Unlocking Music Insights: Classify Engagement & Approachability with Cognitive Actions

22 Apr 2025
Unlocking Music Insights: Classify Engagement & Approachability with Cognitive Actions

In today's digital landscape, understanding how music resonates with listeners is crucial for artists, producers, and businesses alike. The mtg/music-approachability-engagement API provides powerful Cognitive Actions that allow developers to analyze music tracks in terms of their approachability and engagement. By leveraging transfer learning models and effnet-discogs embeddings, these actions enable you to categorize music effectively, thus enhancing user experience in applications ranging from music recommendation systems to analytics platforms.

Prerequisites

Before diving into the Cognitive Actions, ensure you have the following:

  • An API key for the Cognitive Actions platform.
  • Familiarity with making HTTP requests, as you will need to send requests to the Cognitive Actions endpoint.
  • Basic knowledge of JSON to structure your input and handle the output effectively.

Authentication typically involves including your API key in the request headers, allowing you to securely access the Cognitive Actions.

Cognitive Actions Overview

Classify Music Approachability and Engagement

This action utilizes advanced models to classify music based on its approachability and engagement. It can provide outputs in different formats, including binary classifications, trinary classifications, or regression values, making it versatile for various use cases.

  • Category: Sound Classification

Input

The input schema for this action consists of the following fields:

  • url (optional): A string representing the YouTube URL of the music to process. If provided, this overrides the audio input.
  • audio (optional): A string with the URI of the audio file to process. This field should be specified if the YouTube URL is not provided.
  • modelType (required): A string that specifies the type of model to use for processing. Options available are:
    • regression (default)
    • 2 classes
    • 3 classes

Example Input:

{
  "audio": "https://replicate.delivery/mgxm/3a90482a-2a14-435d-8c26-7cb5cb44b5d8/edm.mp3",
  "modelType": "2 classes"
}

Output

The output typically returns a URL pointing to a detailed result of the classification, which may include insights into the approachability and engagement levels of the analyzed music.

Example Output:

https://assets.cognitiveactions.com/invocations/cdef2e07-7266-46f1-a6bf-7403d3f6a29d/8d00733f-b6c9-4f59-bc8c-75498e4b729b.md

Conceptual Usage Example (Python)

Here’s how you might call this action using Python.
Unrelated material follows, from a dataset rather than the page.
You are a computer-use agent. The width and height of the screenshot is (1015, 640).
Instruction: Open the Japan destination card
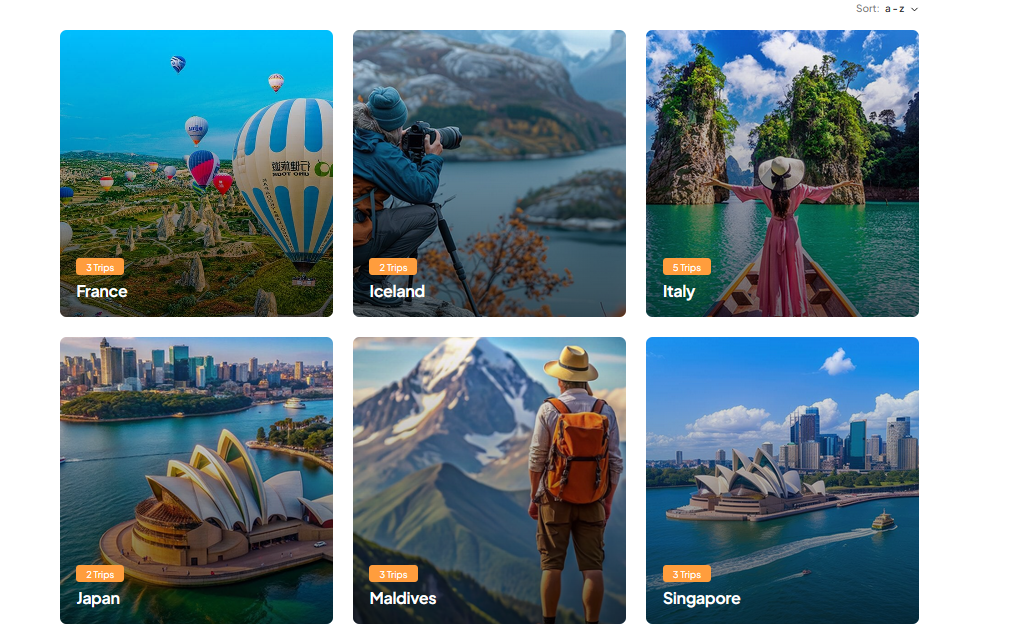pyautogui.click(x=196, y=480)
This snippet demonstrates how to structure the input and send a request to the API:

import requests
import json

# Replace with your Cognitive Actions API key and endpoint
COGNITIVE_ACTIONS_API_KEY = "YOUR_COGNITIVE_ACTIONS_API_KEY"
COGNITIVE_ACTIONS_EXECUTE_URL = "https://api.cognitiveactions.com/actions/execute" # Hypothetical endpoint

action_id = "5b6a2207-9727-45da-b1a3-20cd75e04ab7" # Action ID for Classify Music Approachability and Engagement

# Construct the input payload based on the action's requirements
payload = {
    "audio": "https://replicate.delivery/mgxm/3a90482a-2a14-435d-8c26-7cb5cb44b5d8/edm.mp3",
    "modelType": "2 classes"
}

headers = {
    "Authorization": f"Bearer {COGNITIVE_ACTIONS_API_KEY}",
    "Content-Type": "application/json"
}

try:
    response = requests.post(
        COGNITIVE_ACTIONS_EXECUTE_URL,
        headers=headers,
        json={"action_id": action_id, "inputs": payload} # Hypothetical structure
    )
    response.raise_for_status() # Raise an exception for bad status codes (4xx or 5xx)

    result = response.json()
    print("Action executed successfully:")
    print(json.dumps(result, indent=2))

except requests.exceptions.RequestException as e:
    print(f"Error executing action {action_id}: {e}")
    if e.response is not None:
        print(f"Response status: {e.response.status_code}")
        try:
            print(f"Response body: {e.response.json()}")
        except json.JSONDecodeError:
            print(f"Response body: {e.response.text}")

In this code snippet, you replace YOUR_COGNITIVE_ACTIONS_API_KEY with your actual API key. The action_id is set to the ID of the action we're invoking. The payload is structured according to the input schema, and the request is sent to the hypothetical endpoint. Upon successful execution, the results are printed in a readable format.

Conclusion

The Cognitive Actions for music approachability and engagement offer developers a robust way to analyze and categorize music tracks. By integrating these actions, you can unlock insights into how music engages listeners, opening doors to innovative applications in various industries. Whether you're building recommendation systems, enhancing user experiences, or conducting music analytics, these tools can significantly enhance your application's capabilities. Start experimenting with the API today to discover the potential it holds for your projects!